Sufferers of this disease feel the impact of the aesthetic problem and the psychological implications it causes. Suddenly and without clear cause, they see the size of their hips and legs increase so much that it limits their mobility.

Lipedema is not so common in men, but in the few known cases it causes striking swelling around the face.

It is worth pointing out that this is not a simple problem of obesity. With this disease, the diet and lifestyle habits of the patient have nothing to do with the excessive accumulation of fat.

This is a genetic disease that also causes physical suffering.

Today on our blog we want to talk about it to give visibility to all those who suffer from it.
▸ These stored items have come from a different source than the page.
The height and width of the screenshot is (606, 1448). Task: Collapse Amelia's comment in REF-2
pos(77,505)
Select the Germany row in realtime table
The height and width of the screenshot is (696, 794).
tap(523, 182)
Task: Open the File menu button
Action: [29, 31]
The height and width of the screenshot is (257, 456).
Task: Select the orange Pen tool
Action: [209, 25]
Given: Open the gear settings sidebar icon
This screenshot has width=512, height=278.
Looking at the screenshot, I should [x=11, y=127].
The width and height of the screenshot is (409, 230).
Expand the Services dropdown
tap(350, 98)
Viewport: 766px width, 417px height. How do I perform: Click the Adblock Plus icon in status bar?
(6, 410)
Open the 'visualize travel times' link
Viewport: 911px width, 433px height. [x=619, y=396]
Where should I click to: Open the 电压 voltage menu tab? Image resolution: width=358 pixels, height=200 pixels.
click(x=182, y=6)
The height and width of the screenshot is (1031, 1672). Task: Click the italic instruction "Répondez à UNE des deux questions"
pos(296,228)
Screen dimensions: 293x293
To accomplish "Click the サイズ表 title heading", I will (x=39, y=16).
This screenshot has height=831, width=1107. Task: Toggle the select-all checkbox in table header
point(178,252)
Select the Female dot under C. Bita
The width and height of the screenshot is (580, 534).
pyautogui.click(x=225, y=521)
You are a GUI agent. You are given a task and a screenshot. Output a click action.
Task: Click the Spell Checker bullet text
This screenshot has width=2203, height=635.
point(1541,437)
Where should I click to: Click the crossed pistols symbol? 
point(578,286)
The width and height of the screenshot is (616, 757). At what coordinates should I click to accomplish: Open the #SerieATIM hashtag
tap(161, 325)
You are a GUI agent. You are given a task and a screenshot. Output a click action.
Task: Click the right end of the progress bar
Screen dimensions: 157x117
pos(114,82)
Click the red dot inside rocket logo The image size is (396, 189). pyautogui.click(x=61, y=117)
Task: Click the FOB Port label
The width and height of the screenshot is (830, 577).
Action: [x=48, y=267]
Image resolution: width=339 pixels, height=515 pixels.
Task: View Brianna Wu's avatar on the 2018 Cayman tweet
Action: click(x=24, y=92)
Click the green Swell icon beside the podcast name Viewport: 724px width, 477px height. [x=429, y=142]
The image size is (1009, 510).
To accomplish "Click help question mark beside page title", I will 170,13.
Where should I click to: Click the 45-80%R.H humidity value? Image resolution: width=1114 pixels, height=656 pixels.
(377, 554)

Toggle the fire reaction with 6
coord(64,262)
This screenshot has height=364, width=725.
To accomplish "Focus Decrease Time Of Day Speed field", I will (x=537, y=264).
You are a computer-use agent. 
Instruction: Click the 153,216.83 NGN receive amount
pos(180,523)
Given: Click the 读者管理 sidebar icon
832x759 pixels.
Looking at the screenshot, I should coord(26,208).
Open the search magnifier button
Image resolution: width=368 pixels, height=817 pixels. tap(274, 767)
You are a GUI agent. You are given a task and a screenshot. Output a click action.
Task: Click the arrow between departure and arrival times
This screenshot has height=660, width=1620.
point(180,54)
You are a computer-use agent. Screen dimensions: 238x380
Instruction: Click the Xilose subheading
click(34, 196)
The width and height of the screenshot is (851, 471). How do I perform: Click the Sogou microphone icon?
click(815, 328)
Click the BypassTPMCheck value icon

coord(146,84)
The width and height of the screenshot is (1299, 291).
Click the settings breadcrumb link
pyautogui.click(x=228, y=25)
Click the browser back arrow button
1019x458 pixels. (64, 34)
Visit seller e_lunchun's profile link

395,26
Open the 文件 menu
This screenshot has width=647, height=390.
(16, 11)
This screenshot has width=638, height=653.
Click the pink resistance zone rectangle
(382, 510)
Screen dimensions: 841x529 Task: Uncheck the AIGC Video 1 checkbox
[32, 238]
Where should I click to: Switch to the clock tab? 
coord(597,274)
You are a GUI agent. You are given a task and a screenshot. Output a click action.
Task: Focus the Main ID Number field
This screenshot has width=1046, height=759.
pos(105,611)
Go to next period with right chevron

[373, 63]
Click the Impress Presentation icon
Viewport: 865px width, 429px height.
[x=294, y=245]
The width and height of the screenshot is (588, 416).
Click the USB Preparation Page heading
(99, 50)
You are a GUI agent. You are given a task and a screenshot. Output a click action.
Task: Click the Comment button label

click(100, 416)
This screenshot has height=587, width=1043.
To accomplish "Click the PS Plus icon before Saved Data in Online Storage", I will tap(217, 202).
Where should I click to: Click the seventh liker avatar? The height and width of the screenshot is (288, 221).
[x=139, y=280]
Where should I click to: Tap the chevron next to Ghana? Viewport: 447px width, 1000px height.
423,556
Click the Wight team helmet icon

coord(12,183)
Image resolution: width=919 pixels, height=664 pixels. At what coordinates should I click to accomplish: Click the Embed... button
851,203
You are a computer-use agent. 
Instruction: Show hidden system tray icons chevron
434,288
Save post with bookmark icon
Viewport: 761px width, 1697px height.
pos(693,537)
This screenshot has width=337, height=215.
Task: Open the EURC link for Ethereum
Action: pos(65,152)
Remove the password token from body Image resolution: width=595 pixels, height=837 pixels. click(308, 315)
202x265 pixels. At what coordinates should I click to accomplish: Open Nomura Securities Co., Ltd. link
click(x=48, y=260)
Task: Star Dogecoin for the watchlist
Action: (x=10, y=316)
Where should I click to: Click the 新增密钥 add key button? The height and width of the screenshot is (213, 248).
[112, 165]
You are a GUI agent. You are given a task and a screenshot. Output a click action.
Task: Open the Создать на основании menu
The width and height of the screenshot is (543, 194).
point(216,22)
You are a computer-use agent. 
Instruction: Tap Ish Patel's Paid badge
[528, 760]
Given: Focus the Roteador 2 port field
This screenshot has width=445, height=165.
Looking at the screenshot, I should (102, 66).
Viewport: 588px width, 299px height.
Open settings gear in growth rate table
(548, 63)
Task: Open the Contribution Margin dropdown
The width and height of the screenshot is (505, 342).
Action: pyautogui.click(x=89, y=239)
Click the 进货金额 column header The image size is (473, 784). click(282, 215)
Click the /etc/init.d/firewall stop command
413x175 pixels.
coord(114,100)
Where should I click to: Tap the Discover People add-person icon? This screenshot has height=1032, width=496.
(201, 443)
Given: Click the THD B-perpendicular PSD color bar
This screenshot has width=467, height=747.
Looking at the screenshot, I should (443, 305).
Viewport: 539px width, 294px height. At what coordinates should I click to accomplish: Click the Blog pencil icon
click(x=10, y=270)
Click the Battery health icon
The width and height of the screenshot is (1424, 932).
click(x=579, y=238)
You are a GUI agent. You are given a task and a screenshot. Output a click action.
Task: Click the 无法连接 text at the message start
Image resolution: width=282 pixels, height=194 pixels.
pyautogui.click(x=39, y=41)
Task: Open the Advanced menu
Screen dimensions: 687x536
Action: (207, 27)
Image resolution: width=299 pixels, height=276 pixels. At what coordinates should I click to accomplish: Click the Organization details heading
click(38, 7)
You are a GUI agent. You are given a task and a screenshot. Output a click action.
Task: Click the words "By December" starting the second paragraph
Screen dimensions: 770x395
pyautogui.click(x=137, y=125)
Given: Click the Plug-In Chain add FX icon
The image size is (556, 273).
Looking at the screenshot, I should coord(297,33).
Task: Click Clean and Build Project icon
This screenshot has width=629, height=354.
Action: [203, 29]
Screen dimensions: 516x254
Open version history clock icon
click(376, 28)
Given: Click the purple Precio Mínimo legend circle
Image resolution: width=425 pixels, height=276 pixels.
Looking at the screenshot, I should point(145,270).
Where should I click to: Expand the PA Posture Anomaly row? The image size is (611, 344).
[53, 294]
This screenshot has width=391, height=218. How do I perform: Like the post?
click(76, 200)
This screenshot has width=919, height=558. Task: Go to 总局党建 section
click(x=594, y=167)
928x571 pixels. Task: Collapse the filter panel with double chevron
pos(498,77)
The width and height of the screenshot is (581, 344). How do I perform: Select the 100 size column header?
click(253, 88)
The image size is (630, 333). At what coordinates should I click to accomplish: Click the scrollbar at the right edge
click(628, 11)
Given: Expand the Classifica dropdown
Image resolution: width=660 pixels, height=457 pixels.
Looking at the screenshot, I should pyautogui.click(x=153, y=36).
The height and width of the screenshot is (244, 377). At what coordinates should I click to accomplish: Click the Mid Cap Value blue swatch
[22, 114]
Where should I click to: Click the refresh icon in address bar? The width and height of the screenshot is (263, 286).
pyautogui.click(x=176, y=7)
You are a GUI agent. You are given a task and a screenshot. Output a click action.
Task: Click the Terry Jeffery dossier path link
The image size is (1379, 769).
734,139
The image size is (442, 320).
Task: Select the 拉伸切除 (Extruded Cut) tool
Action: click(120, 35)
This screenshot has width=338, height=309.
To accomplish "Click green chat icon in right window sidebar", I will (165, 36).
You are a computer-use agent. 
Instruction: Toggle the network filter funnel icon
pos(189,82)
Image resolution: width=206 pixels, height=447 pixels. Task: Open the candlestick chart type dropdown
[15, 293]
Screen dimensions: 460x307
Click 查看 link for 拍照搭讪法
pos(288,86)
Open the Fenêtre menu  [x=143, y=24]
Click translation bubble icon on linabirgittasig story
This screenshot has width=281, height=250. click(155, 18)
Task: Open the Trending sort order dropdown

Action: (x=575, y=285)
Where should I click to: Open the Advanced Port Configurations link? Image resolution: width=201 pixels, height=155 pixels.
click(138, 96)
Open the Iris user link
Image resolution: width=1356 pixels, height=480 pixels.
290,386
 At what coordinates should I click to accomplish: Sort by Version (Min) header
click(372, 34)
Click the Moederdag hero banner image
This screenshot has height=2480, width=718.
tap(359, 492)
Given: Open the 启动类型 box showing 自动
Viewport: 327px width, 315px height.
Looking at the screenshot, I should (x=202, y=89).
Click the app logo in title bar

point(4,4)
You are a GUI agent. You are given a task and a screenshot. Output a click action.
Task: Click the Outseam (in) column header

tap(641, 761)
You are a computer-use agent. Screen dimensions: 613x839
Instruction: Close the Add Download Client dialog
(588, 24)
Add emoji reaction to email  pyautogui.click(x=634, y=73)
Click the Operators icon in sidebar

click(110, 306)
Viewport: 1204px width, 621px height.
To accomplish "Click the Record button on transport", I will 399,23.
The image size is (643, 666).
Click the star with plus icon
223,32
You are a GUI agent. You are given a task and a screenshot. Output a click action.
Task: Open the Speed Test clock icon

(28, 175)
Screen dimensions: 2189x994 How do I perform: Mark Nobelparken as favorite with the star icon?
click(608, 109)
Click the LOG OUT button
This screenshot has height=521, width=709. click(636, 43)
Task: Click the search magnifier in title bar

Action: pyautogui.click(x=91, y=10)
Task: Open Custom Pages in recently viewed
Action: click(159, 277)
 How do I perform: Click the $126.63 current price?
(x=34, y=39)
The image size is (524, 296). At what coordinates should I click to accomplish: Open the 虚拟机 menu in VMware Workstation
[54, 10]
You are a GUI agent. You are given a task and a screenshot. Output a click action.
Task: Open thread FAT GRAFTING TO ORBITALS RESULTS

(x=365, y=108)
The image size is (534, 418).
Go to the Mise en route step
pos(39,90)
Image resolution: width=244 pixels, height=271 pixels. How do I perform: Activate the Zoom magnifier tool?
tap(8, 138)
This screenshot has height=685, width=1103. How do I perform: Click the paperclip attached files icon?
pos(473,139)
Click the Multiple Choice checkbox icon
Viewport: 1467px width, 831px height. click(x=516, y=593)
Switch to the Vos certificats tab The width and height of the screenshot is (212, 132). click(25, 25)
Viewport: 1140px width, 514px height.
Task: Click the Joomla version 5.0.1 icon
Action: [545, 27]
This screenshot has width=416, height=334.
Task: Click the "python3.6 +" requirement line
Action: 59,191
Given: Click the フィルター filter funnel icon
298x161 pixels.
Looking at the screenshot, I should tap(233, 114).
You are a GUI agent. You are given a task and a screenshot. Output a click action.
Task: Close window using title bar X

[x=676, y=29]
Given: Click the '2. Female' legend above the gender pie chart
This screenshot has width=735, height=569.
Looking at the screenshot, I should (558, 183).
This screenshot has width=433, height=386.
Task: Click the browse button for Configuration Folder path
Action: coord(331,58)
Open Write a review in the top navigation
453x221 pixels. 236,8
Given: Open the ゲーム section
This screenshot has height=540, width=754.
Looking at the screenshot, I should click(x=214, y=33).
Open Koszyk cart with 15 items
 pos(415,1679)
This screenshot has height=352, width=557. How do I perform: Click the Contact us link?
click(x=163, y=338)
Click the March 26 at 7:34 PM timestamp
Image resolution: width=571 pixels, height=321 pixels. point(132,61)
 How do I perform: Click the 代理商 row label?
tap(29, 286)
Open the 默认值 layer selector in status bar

Life with lipedema, a daily challenge

Sara is 29 and her life was normal until she gave birth. After the birth, while she was caring for her baby, she started following a rigorous diet to lose the excess weight she had gained during pregnancy.

However, as the months went by, her body began to experience something unusual.

Her waist, torso and arms got slimmer and recovered their original shape. However, her hips and legs didn’t stop accumulating more and more fat.


After a year and a half, she could barely walk and found herself forced to use a wheelchair.

Doctors didn’t take long to diagnose her with lipedema, a disease that Sara had never heard of.

Her life had taken a 180 degree turn.

Unfortunately, the options for treatment are limited and the only therapeutic approaches that she had been offered are compression garments and gentle exercise.

Another alternative that she could turn to was liposuction. However, she didn’t have the economic means for that.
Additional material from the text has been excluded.